Stored records
□ □ □ □

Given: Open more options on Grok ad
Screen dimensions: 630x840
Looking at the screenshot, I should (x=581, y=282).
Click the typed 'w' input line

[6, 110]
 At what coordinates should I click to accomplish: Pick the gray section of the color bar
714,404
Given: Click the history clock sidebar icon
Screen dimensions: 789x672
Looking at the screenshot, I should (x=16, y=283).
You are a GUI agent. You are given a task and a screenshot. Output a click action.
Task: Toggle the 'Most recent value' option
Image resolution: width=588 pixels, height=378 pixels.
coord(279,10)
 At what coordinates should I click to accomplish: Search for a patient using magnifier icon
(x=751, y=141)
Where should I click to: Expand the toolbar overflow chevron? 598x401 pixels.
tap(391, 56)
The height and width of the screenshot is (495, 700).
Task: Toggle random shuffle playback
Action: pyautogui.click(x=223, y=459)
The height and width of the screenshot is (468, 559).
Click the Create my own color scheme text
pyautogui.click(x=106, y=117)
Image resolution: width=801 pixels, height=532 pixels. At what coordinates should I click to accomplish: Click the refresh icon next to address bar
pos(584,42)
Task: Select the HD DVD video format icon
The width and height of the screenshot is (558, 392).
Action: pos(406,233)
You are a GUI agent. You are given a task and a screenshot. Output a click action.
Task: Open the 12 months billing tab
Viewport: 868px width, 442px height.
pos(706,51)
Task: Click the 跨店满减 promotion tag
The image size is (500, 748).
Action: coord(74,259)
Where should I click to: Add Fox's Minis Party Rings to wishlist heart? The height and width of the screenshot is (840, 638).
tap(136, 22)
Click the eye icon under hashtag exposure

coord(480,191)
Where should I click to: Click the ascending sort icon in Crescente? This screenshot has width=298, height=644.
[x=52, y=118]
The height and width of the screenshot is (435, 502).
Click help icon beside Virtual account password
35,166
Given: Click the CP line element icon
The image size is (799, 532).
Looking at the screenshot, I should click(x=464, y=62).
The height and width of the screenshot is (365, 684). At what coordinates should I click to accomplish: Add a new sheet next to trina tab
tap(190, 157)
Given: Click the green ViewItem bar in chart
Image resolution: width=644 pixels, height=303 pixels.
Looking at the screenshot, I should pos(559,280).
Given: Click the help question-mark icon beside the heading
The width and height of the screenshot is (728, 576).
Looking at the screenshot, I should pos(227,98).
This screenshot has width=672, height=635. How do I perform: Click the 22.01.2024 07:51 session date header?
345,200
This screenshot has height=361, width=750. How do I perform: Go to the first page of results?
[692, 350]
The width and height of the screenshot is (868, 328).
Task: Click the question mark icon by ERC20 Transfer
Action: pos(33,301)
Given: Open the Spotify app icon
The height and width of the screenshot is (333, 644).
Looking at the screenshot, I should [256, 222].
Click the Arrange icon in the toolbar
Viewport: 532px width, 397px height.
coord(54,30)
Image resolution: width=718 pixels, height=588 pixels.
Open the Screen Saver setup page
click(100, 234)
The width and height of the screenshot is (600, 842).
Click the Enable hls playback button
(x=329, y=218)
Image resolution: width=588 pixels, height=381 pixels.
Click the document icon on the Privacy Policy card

□ □ □ □

- Activity: Would you output, from the records above, exactly the run of lines that starts at the line containing "Task: Click the 跨店满减 promotion tag" and ends at the line containing "Given: Click the CP line element icon", and only that run?

- Answer box:
Task: Click the 跨店满减 promotion tag
The image size is (500, 748).
Action: coord(74,259)
Where should I click to: Add Fox's Minis Party Rings to wishlist heart? The height and width of the screenshot is (840, 638).
tap(136, 22)
Click the eye icon under hashtag exposure

coord(480,191)
Where should I click to: Click the ascending sort icon in Crescente? This screenshot has width=298, height=644.
[x=52, y=118]
The height and width of the screenshot is (435, 502).
Click help icon beside Virtual account password
35,166
Given: Click the CP line element icon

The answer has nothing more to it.